» YOUR INSTRUCTIONS: Extend the article on "Blackout Wednesday" and America's drinking history, picking up right after its final sentence.

» READING PASSAGE:
+++++
'Blackout Wednesday' and America's Boozy Past
Known to bartenders and police officers as “Blackout Wednesday,” Thanksgiving Eve holds the dubious, if unofficial, record as the day of the year with the highest levels of alcohol consumption. It may not have the celebratory and commercial appeal of “Black Friday,” but as a ritual it is every bit as entrenched.
Recent statistics compiled by MADD, or Mothers Against Drunk Driving, show a sharp uptick in drunk-driving fatalities on Thanksgiving Eve, competing with other, better known days defined by overindulgence: New Year’s Eve and July 4.
Yet, while it isn't cause for celebration, it is nonetheless laudable that Americans have managed to limit occasions for mass inebriation to just a handful of days every year. In an earlier, now forgotten time, every day was Blackout Wednesday. That our nation of drunks managed to sober up is something for which we should, on this holiday, give thanks.
In the first settlements in America, alcohol was part of everyday life, but wasn't the problem it soon became. The Puritan minister Increase Mather once delivered a sermon in which he declared that “Drink is in itself a good creature of God, and to be received with thankfulness.” Lest his flock head straight for the tavern, Mather qualified his statement, noting that “abuse of drink is from Satan ... the Drunkard is from the Devil.”
+++++
» SUPPLIED MATERIAL:
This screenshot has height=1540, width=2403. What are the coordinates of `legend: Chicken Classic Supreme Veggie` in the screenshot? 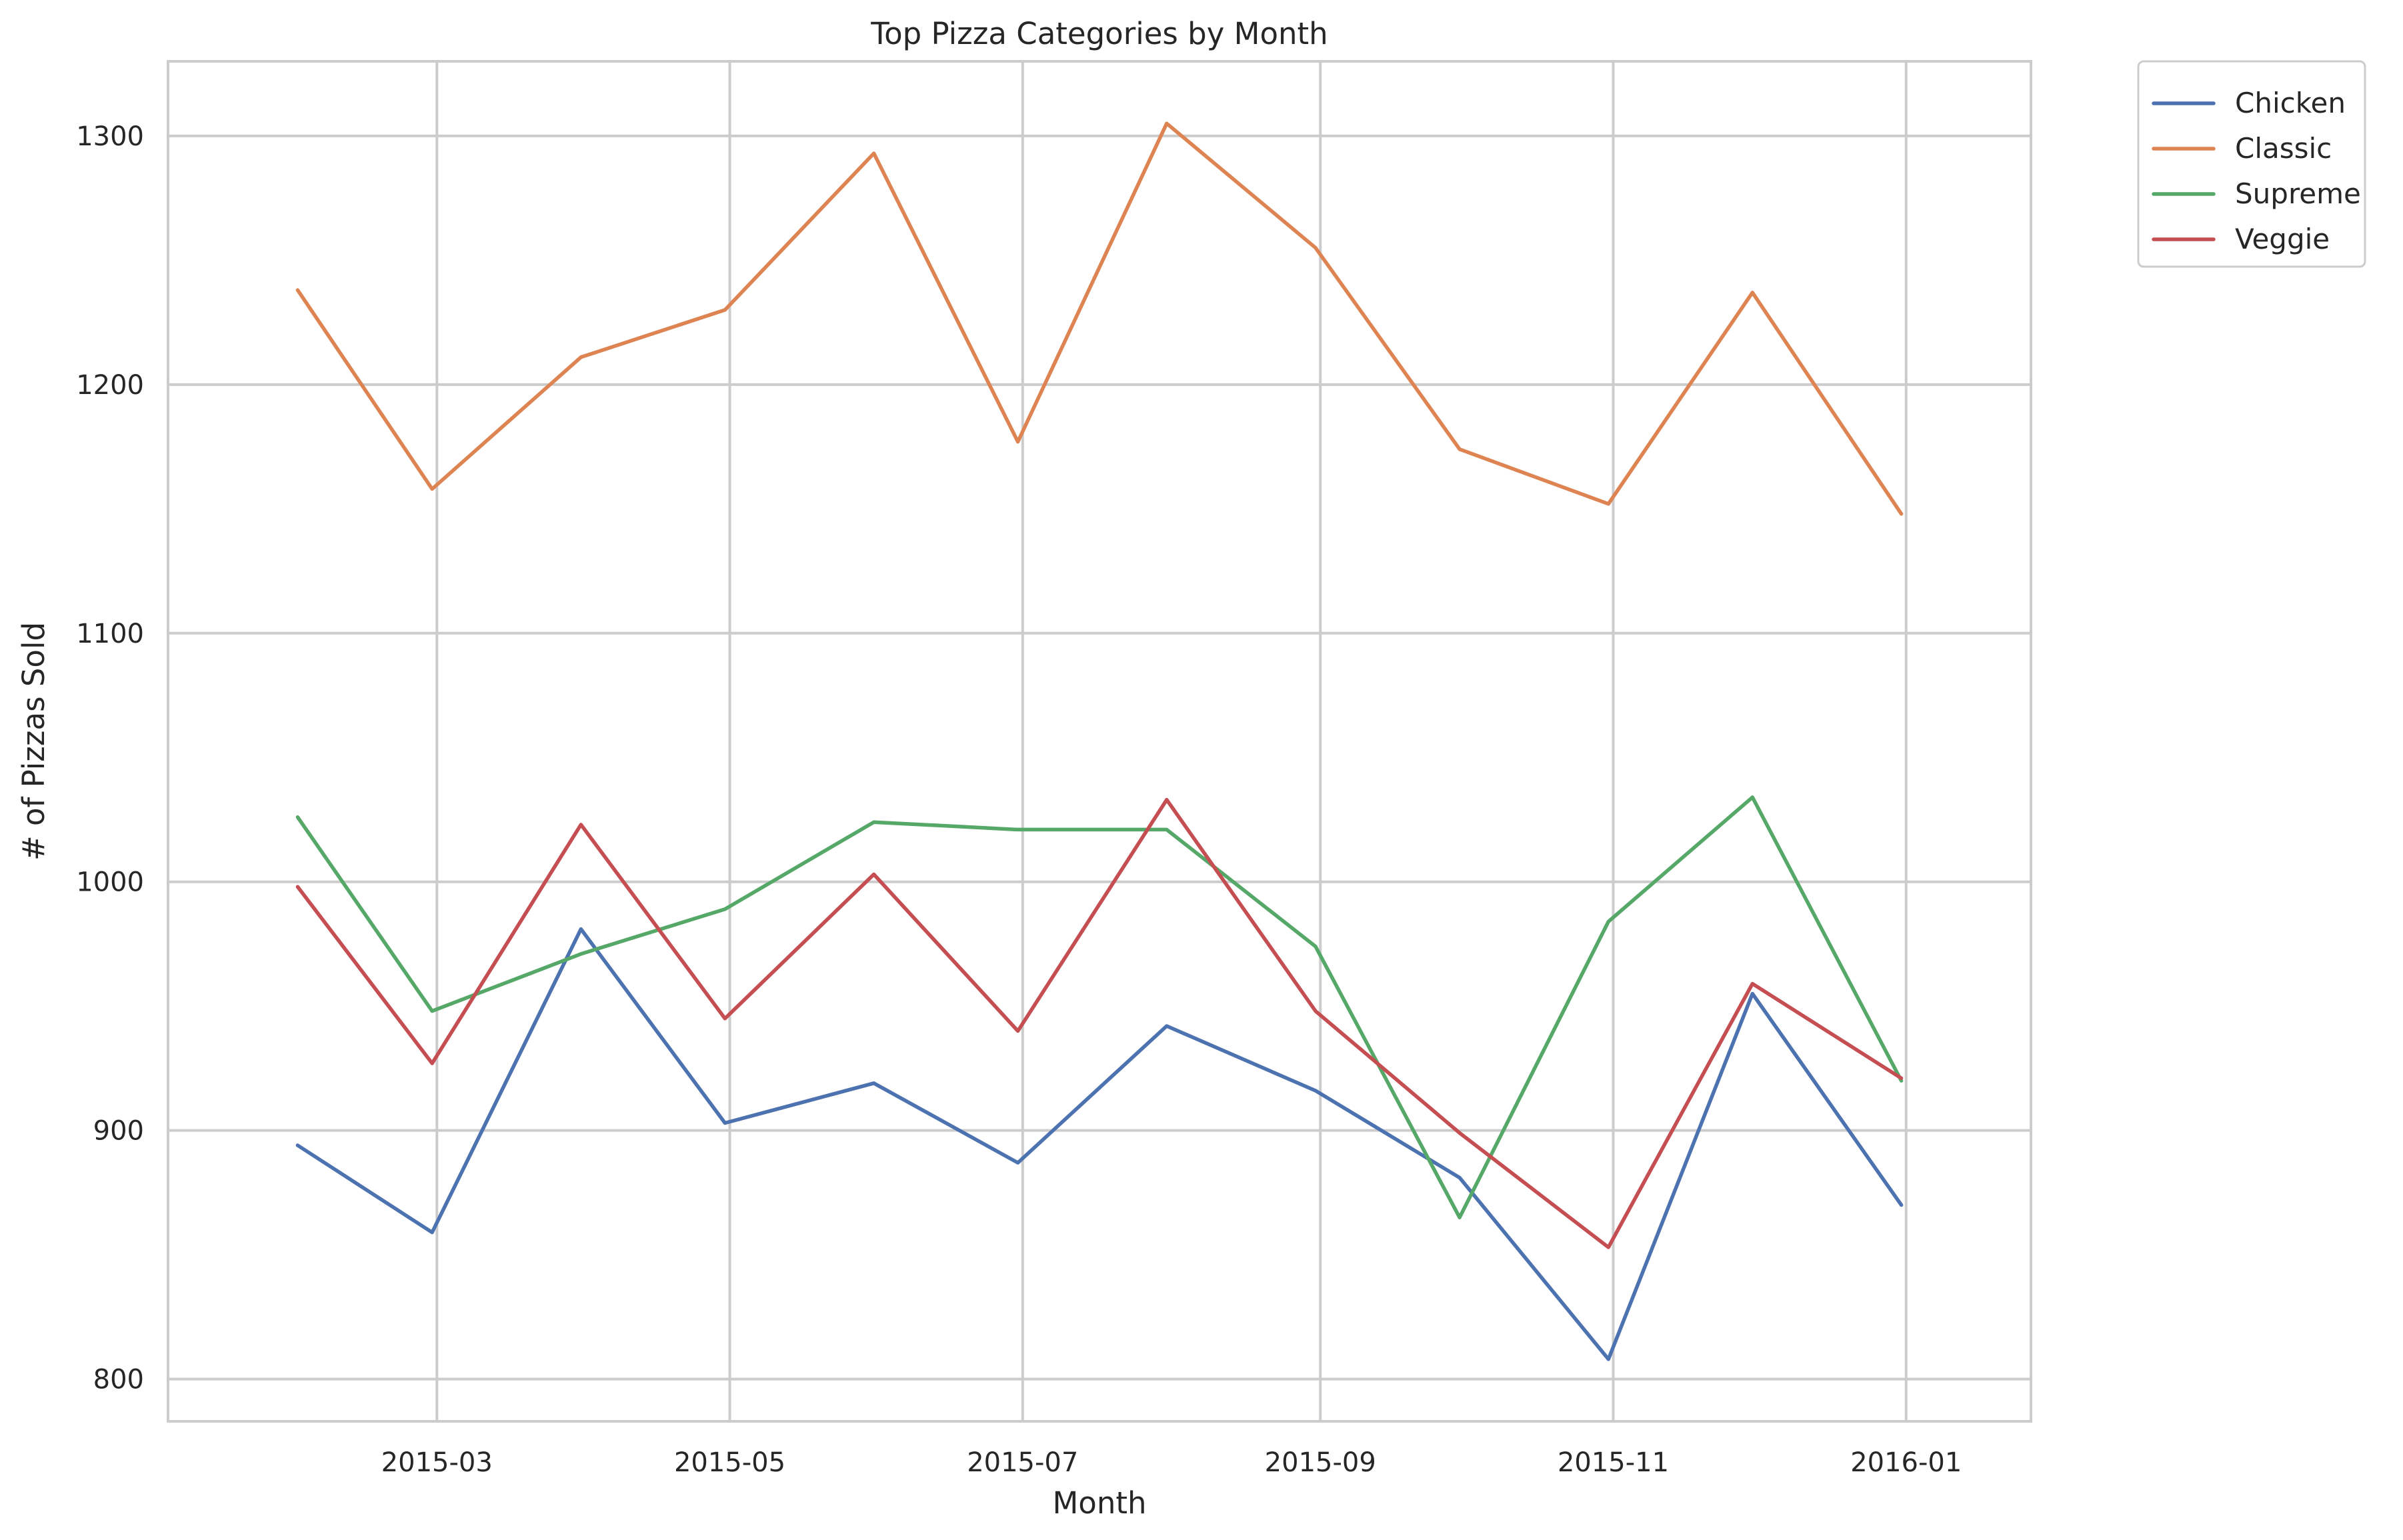 It's located at (2252, 164).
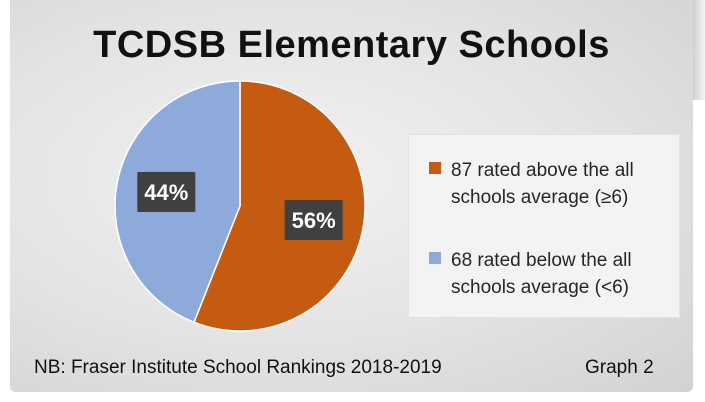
+++++
» ANSWER TO THIS EXERCISE:
That’s pretty much where things stood on both sides of the Atlantic in the 17th and early 18th centuries: there was a good deal of alcohol consumption, but there were limits, too. Colonial Americans may have dispensed alcohol when we would not -- pregnant mothers drank, and babies got rum to soothe their gums -- but consumption remained level. Alcohol was also strictly regulated, especially in Puritan New England.
That changed, in part because of a surfeit of rum distilled from Caribbean sugar. But also as Scot-Irish immigrants, skilled in the arts of distilling whiskey, arrived en masse in the second half of the 18th century. After the struggle for independence cut off the rum supply, they turned to whiskey distilled from corn, a crop that grew easily -- and plentifully -- in the new United States.
The booze began to flow freely. English author William Cobbett, who visited in the 1790s, noted with disapproval that among Americans, “drinking is said to be necessary, in certain cases, at least, to raise the spirits, and to keep out the cold.” He recounted his horror at seeing “even little boys, at, or under twelve years of age, go into stores, and tip off their drams!”
Between 1790 and the mid-1820s, alcohol consumption reached dizzying heights. In the 1820s, Americans 15 and older consumed the equivalent of 7 gallons of pure alcohol a year. This number, compiled by the historian William Rorabaugh, is even worse than it sounds, given that the vast majority of the booze was consumed by a single subgroup of the drinking-age population: white men. As Rorabaugh has dryly noted, “this rate of use is among the highest ever recorded in any society and is close to the human body’s physiological maximum capacity for intake of alcohol.”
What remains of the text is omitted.